- [Work required]
Everything in the records must appear again exactly, except the images.

START Data provided

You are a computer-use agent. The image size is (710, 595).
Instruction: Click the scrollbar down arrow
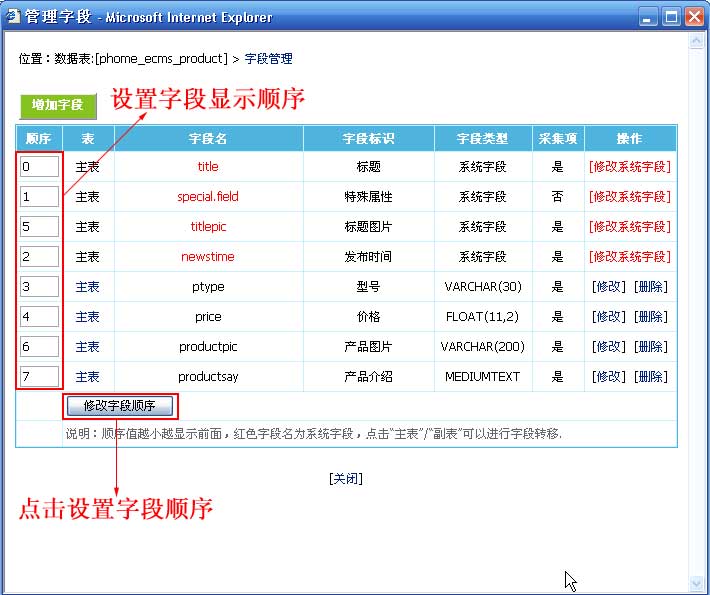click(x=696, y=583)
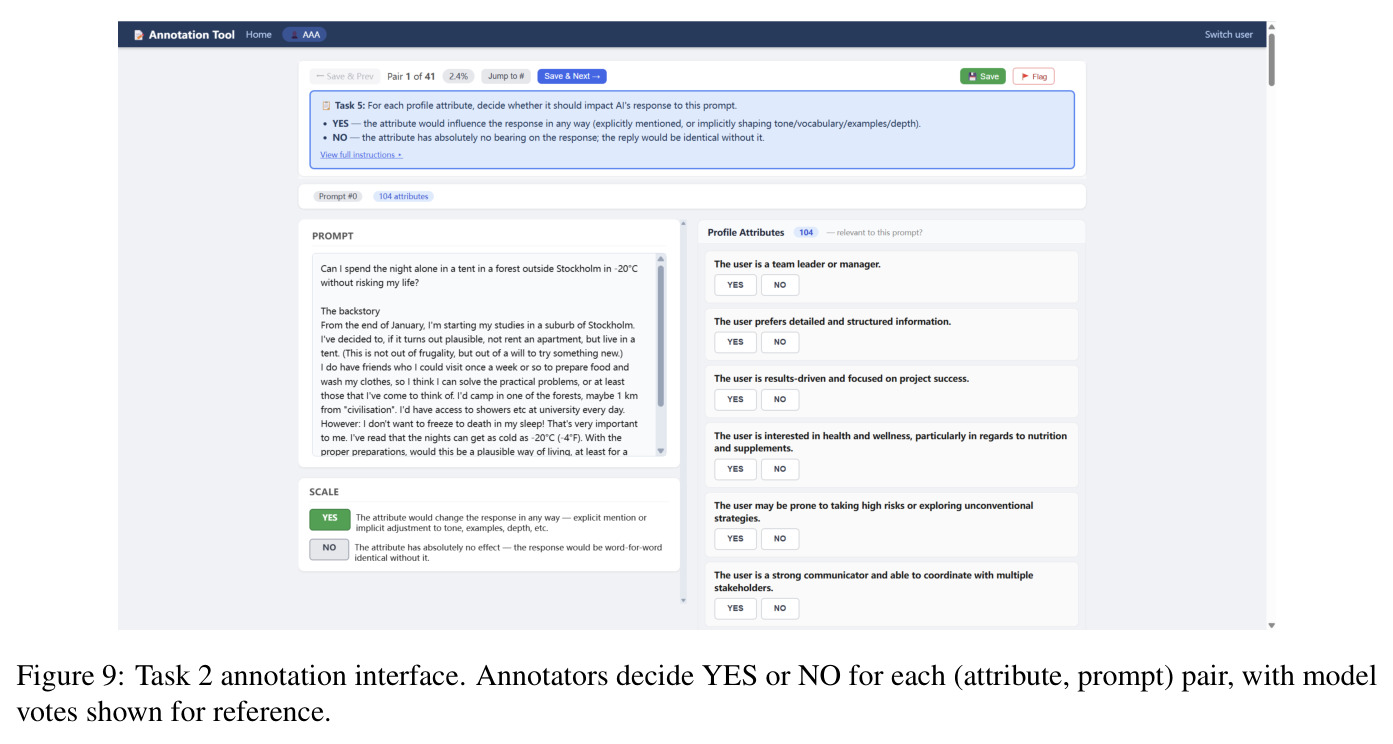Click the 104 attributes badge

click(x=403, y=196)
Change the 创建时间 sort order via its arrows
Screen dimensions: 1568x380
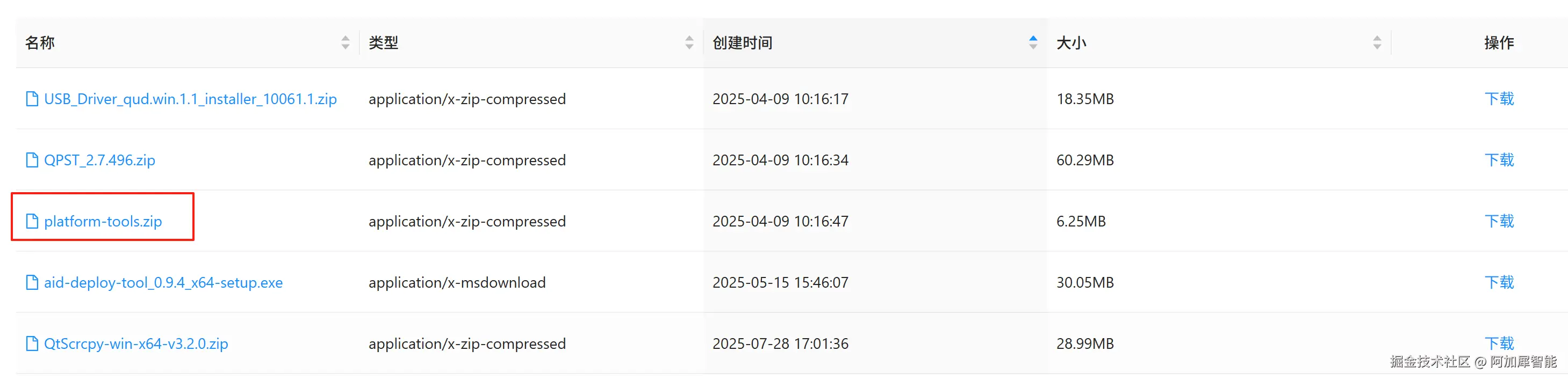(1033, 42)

END Data provided

- [Response box]
You are a computer-use agent. The image size is (710, 595).
Instruction: Click the scrollbar down arrow
click(x=696, y=583)
Click the 104 attributes badge

click(x=403, y=196)
Change the 创建时间 sort order via its arrows
Screen dimensions: 1568x380
(1033, 42)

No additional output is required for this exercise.